Community development finance partnerships
1850 Bryant Street Best PRACTICES At Work: RESEARCH
The report outlined immediate, mid-term and long-term solutions. Although the immediate and mid-term recommendations have been fulfilled, the long term solution for permanent space through nonprofit ownership has yet to be realized. The report determined the highest priority as working with developers to build multi-tenant centers owned by nonprofits:
· The possibility of identifying significant spaces for multi-tenant co-location should be examined, especially in neighborhoods with high concentrations of San Francisco residents who currently access services.
· The specific details of the rental status should be reviewed with the underlying goal of determining possible co-location and the ability of the City to provide strategic support for permanently affordable space.
· Given that over half of the nonprofit organizations surveyed indicated an interest in sharing space, buildings that could provide this opportunity should be specifically investigated.
· Maximizing the long-term sustainability of nonprofits may require strategic acquisition of larger spaces by a nonprofit with the capacity to maintain such a space and manage the real estate financing required.
The report cites the Community Arts Stabilization Trust (CAST) as a best practice, with which the 1850 Bryant project team has significant experience.
· The City can also examine the CAST model to determine the utility of creating an entity specifically to deal with the real estate acquisition so that the nonprofits focus on providing services instead of having to learn how to deal with a potentially complicated real estate transaction.
The study received surveys back from nearly 500 nonprofits in the Bay Area. There was an overwhelming concern about space needs for nonprofits, specifically those who serve low-income communities. See below.

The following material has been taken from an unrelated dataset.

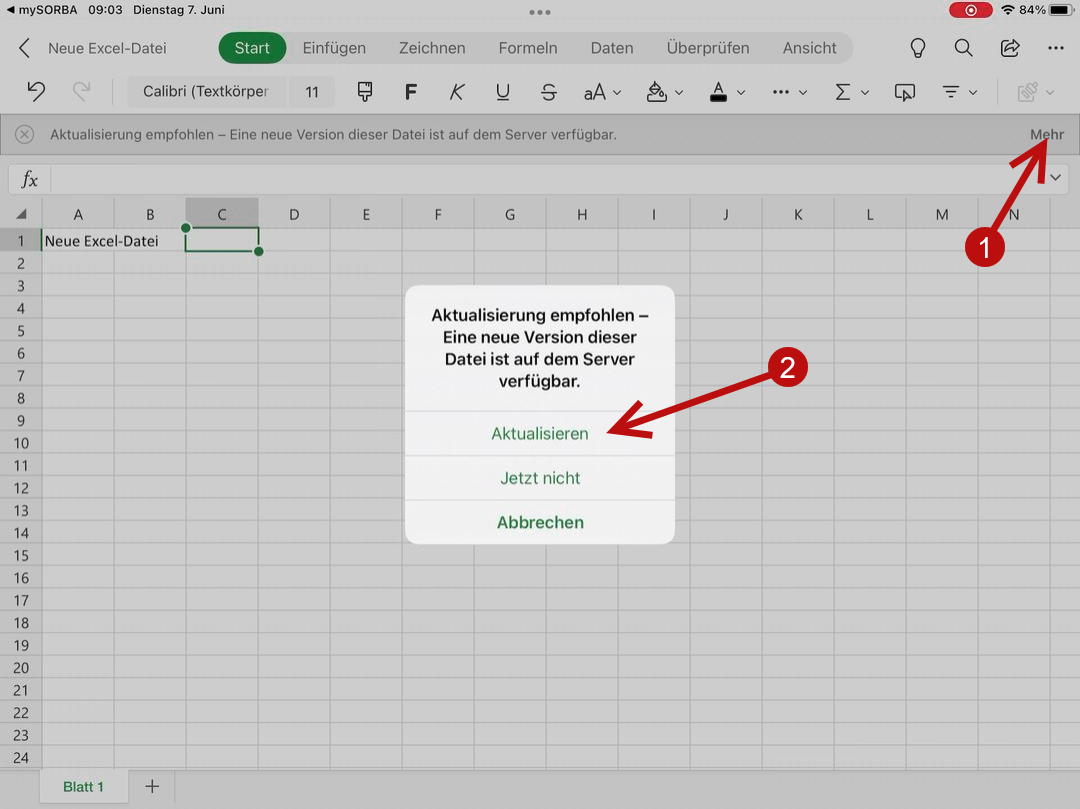The image size is (1080, 809).
Task: Go back with the left chevron
Action: 25,48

The vast majority of respondents have serious concerns about how the real estate market will affect their futures.
Most respondents (82%) are concerned about the negative impact of the real estate market on their long-term financial sustainability. Affordability appears to be affecting nonprofits similarly across areas of focus, size, and geography.
But nonprofits serving communities of color and low-income communities show an especially high level of concern for the future.
More than a third of respondents (38%) have already moved at least once in the last five years.
Of these, two-thirds (67%) say cost was a factor in their reason for moving. A notable proportion reported decreases in the quality of their space (30%) and a negative effect on their mission (20%).
Respondents identified ownership of their spaces and working in spaces designated for nonprofits as crucial options for weathering a challenging real estate market.
The report concluded that the “respondents have identified ownership of their spaces and working in spaces specially dedicated to nonprofits as crucial to weathering the challenges of the Bay Area real estate market.”